Key implementation details:

  • The reference policy is frozen — no gradient flows through logp_ref
  • Gradient clipping (max norm 1.0) is essential to prevent instability
  • Using detach() on the baseline is mandatory — the baseline must not affect the gradient

6. REINFORCE vs PPO

Aspect REINFORCE PPO
Critic required No Yes
Memory ~1× model size ~2× (policy + critic)
Variance Higher (baseline helps) Lower (value estimates)
Stability Good with LLM initialization Sensitive to critic quality
Implementation Simple Complex
Compute Fast Slow
Bias Unbiased gradient Biased (value function)

7. Limitations

High variance: Without a learned value function, gradient estimates can be noisy — especially on tasks where reward varies widely across samples. Mitigated by baselines and multi-sample averaging (see RLOO).

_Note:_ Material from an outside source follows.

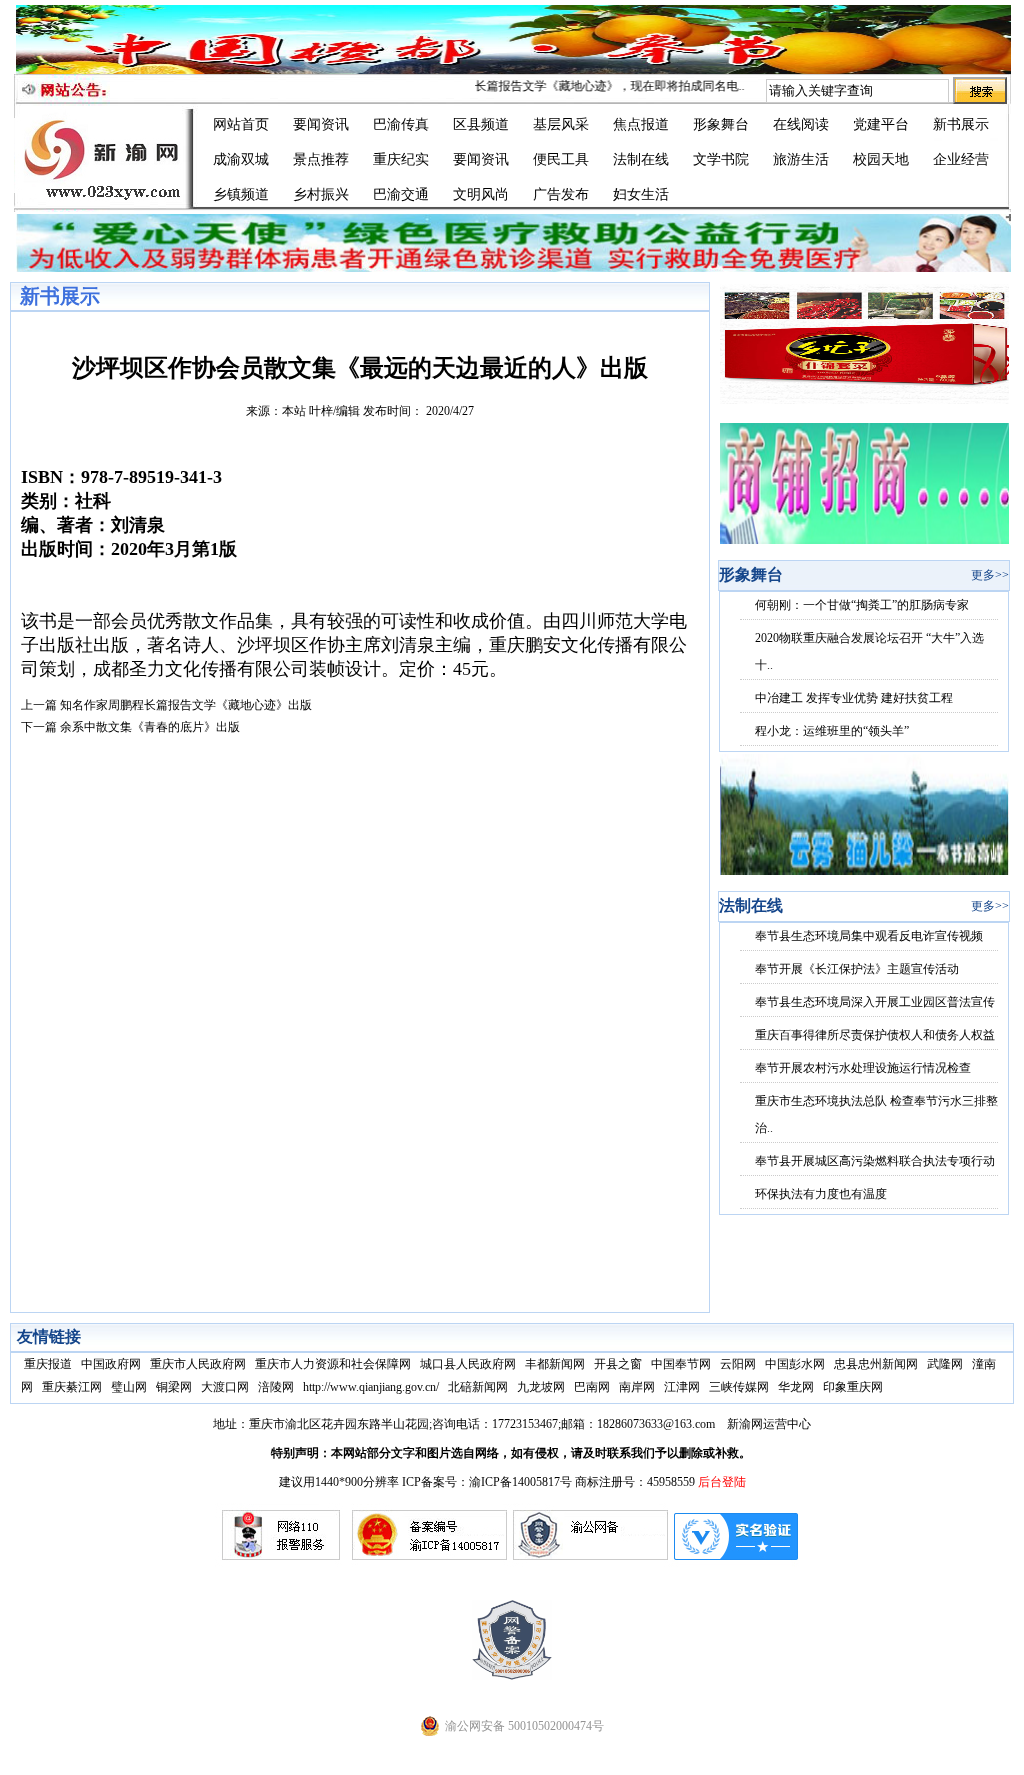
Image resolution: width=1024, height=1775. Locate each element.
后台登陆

No clipping: Vanilla REINFORCE has no trust-region constraint. A single unlucky batch can cause large, destabilizing updates. Mitigated by gradient clipping and small learning rates.

Sequence-level credit assignment: The same gradient signal is applied to every token in the sequence, regardless of which tokens actually contributed to the reward. Mitigated by token-level loss (see DAPO).